Cliff Holste is Supply Chain Digest's Material Handling Editor. With more than 30 years experience in designing and implementing material handling and order picking systems in distribution, Holste has worked with dozens of large and smaller companies to improve distribution performance.

Logistics News

By Cliff Holste

January 18, 2012

Small, Midsize & Large Distributors Approach Order Fulfillment Operations from Different Perspectives

DC Size & Complexity are Key Factors

While one-size-fits-all works well for many of our most popular consumer items, in the business world uniqueness is a highly sought after differentiator that often provides an important competitive advantage for the company.

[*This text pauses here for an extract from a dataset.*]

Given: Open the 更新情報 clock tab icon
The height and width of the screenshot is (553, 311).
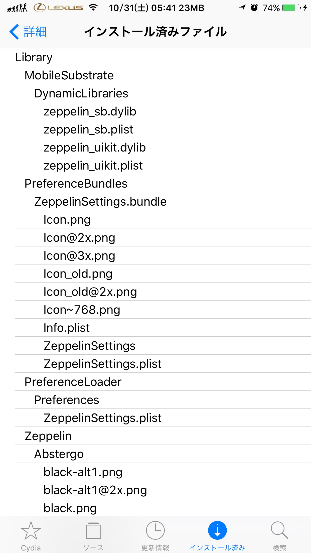Looking at the screenshot, I should click(x=156, y=530).
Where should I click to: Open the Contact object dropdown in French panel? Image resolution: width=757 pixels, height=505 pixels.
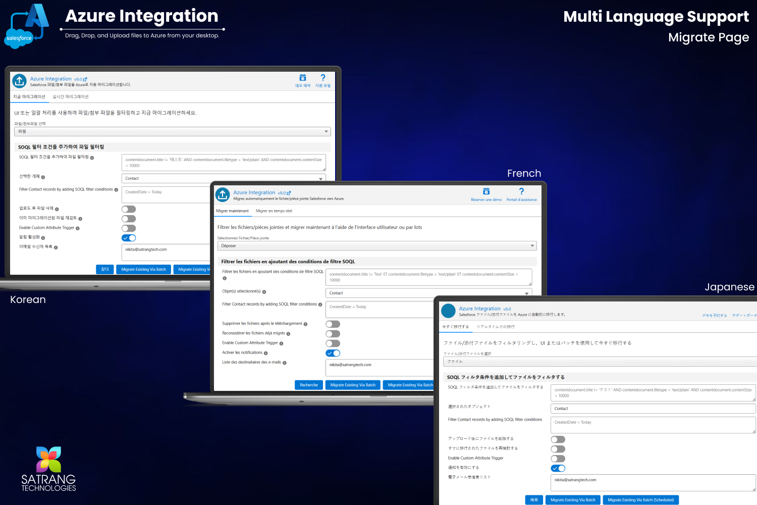pos(428,293)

This is especially true in warehousing and distribution operations where the basic functions of receiving, storage, picking, and shipping are essential and common practices to all.

In this environment, how individual DCs approach such things as Returns Processing, Value Added Services, and Material Handling Automation can make a significant competitive difference while adding to the sophistication and complexity of their operations.

In addition to the range of services being offered the physical size of the DC along with the daily range and volume of products being picked and shipped matters when it comes to developing and successfully managing a robust order fulfillment operation.

The following attempts to explain how small, mid-size, and large DCs deploy different order fulfillment strategies while striving for a competitive advantage.

Holste Says:

How individual DCs approach such things as Returns Processing, Value Added Services, and Material Handling Automation can make a significant competitive difference while adding to the sophistication and complexity of their operations.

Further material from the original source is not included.